Each line below needs to be restated word for word.

* **Items from a data source**
======

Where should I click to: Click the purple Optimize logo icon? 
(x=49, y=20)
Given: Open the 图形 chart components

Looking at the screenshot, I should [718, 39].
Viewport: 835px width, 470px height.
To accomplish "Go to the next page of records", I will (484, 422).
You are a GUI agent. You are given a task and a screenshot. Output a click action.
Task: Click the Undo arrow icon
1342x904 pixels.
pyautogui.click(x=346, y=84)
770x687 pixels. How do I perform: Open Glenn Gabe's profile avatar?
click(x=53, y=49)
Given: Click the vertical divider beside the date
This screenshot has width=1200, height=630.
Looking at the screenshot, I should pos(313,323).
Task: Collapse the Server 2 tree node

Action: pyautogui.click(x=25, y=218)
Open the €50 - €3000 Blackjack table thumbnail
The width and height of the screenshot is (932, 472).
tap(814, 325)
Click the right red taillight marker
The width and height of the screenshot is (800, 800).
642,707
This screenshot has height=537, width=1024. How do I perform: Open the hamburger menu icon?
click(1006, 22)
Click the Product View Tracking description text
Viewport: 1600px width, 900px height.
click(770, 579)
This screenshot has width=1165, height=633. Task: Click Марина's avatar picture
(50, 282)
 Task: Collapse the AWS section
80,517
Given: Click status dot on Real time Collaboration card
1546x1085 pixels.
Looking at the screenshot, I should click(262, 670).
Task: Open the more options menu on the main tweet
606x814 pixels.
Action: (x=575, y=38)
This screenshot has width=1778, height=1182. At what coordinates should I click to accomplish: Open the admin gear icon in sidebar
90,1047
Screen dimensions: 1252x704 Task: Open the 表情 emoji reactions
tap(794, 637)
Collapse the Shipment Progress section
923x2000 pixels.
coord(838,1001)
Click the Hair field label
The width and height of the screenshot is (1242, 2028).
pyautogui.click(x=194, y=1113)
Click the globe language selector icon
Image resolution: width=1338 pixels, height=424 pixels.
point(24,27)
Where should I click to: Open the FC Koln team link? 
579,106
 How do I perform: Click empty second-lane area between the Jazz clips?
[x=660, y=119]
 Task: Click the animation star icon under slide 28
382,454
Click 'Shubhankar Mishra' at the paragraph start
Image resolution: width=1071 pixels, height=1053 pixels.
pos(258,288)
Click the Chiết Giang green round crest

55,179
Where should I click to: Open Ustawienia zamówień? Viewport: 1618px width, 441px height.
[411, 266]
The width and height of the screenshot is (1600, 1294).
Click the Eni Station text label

======

* **SOLUTION TO THIS TASK**
Where should I click to: Click the purple Optimize logo icon? 
(x=49, y=20)
Given: Open the 图形 chart components

Looking at the screenshot, I should [718, 39].
Viewport: 835px width, 470px height.
To accomplish "Go to the next page of records", I will (484, 422).
You are a GUI agent. You are given a task and a screenshot. Output a click action.
Task: Click the Undo arrow icon
1342x904 pixels.
pyautogui.click(x=346, y=84)
770x687 pixels. How do I perform: Open Glenn Gabe's profile avatar?
click(x=53, y=49)
Given: Click the vertical divider beside the date
This screenshot has width=1200, height=630.
Looking at the screenshot, I should pos(313,323).
Task: Collapse the Server 2 tree node

Action: pyautogui.click(x=25, y=218)
Open the €50 - €3000 Blackjack table thumbnail
The width and height of the screenshot is (932, 472).
tap(814, 325)
Click the right red taillight marker
The width and height of the screenshot is (800, 800).
642,707
This screenshot has height=537, width=1024. How do I perform: Open the hamburger menu icon?
click(1006, 22)
Click the Product View Tracking description text
Viewport: 1600px width, 900px height.
click(770, 579)
This screenshot has width=1165, height=633. Task: Click Марина's avatar picture
(50, 282)
 Task: Collapse the AWS section
80,517
Given: Click status dot on Real time Collaboration card
1546x1085 pixels.
Looking at the screenshot, I should click(262, 670).
Task: Open the more options menu on the main tweet
606x814 pixels.
Action: (x=575, y=38)
This screenshot has width=1778, height=1182. At what coordinates should I click to accomplish: Open the admin gear icon in sidebar
90,1047
Screen dimensions: 1252x704 Task: Open the 表情 emoji reactions
tap(794, 637)
Collapse the Shipment Progress section
923x2000 pixels.
coord(838,1001)
Click the Hair field label
The width and height of the screenshot is (1242, 2028).
pyautogui.click(x=194, y=1113)
Click the globe language selector icon
Image resolution: width=1338 pixels, height=424 pixels.
point(24,27)
Where should I click to: Open the FC Koln team link? 
579,106
 How do I perform: Click empty second-lane area between the Jazz clips?
[x=660, y=119]
 Task: Click the animation star icon under slide 28
382,454
Click 'Shubhankar Mishra' at the paragraph start
Image resolution: width=1071 pixels, height=1053 pixels.
pos(258,288)
Click the Chiết Giang green round crest

55,179
Where should I click to: Open Ustawienia zamówień? Viewport: 1618px width, 441px height.
[411, 266]
The width and height of the screenshot is (1600, 1294).
Click the Eni Station text label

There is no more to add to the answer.